Of course the grandparents like the six-year-old more. He actually exists outside someone else's body and has a personality and has bonded to them. It's sort of a stretch to think that they will dislike the upcoming one because of how much they like the current one.

From my perspective (from my own experience), it happened.  And it's not that they actively disliked our child, it was just that he was the afterthought.  If they thought of their grandchildren, they always thought of the other one first.  We went on vacation with ILs once, and I had to endure the stories about the other grandkid until I'd just about bitten my lip off from not saying something impolite.  They were WITH our kid, yet they couldn't even seem to enjoy him; they just had to keep talking about the other one.  I can't tell you the number of times that we would be talking about something, and MIL would turn the conversation back to GC#1.  We were supposed to visit them one time and DS was coming down with something (mild, but contagious).  We called them to tell them, and the VERY first thing that MIL said after finding out was NOT to ask how DS was doing, but was to make a comment about how this would affect the other grandchild.  Really?

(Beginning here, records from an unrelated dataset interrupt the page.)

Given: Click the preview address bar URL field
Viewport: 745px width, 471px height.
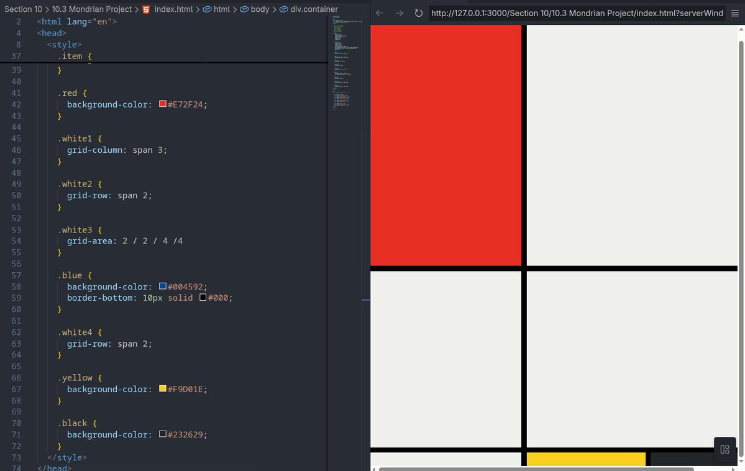Looking at the screenshot, I should click(x=572, y=12).

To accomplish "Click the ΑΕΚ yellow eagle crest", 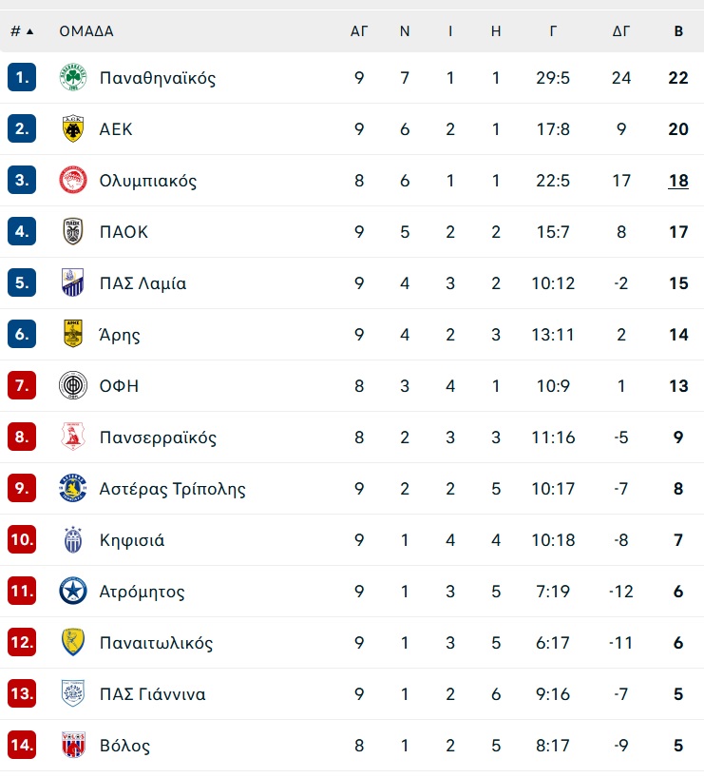I will [73, 129].
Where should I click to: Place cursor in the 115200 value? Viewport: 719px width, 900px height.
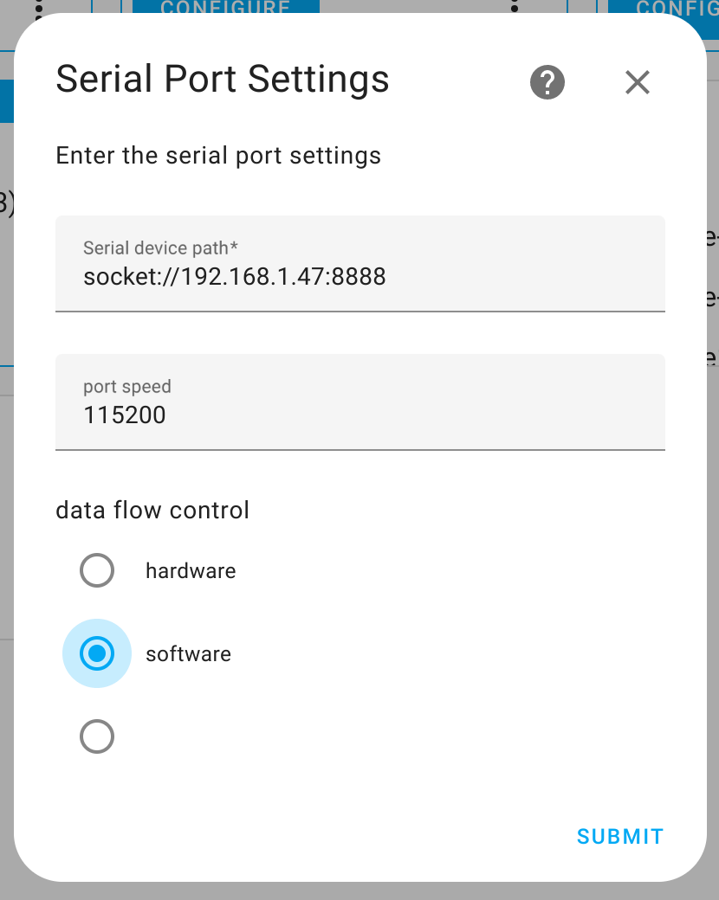click(x=125, y=415)
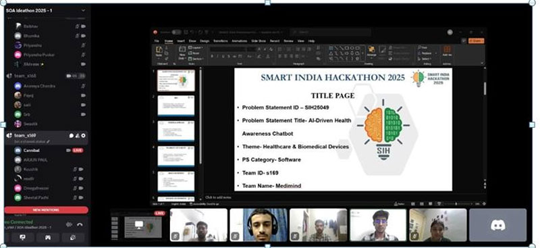The height and width of the screenshot is (248, 540).
Task: Click the red NEW MENTIONS button
Action: [46, 210]
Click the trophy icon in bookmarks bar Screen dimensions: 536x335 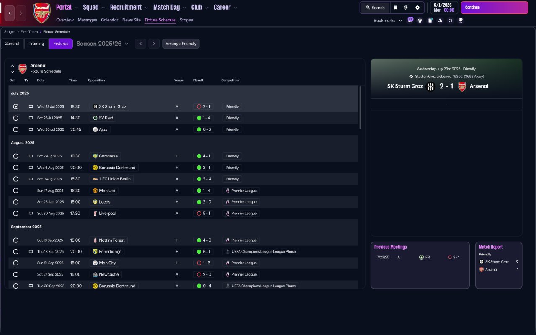[461, 21]
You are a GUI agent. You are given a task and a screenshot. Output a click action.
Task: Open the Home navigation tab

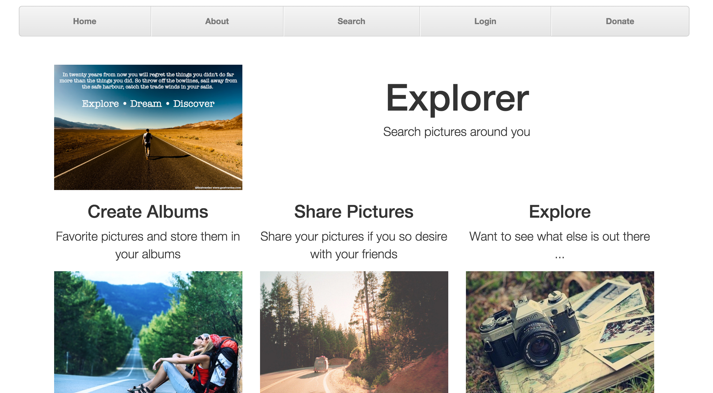coord(85,21)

And knowing my SIL and her entitlement tendencies and how the ILs seemed to think she can do no wrong, I predicted it.  I remember telling my DH that SIL was going to have her parents babysit (i.e., claim their time) and they wouldn't have any time left for our kids.  I didn't realize at the time how true this would be. 

And yes, this is mostly on the grandparents, but I don't doubt that SIL cultivates this, as mine did. 

And OP, not to be melodramatic, but if this 6 year old is that out of control, I would SERIOUSLY worry about him around a newborn.  Even well-behaved children might feel displaced because of the attention lavished on a new baby, but I would worry that with his behavior and apparent lack of  impulse control, he could do something harmful to the baby if he perceived it as a threat to his grandparents' attention.  Remember, IL's house is his second home, so I'd imagine he'd feel pretty comfortable there and possessive of it.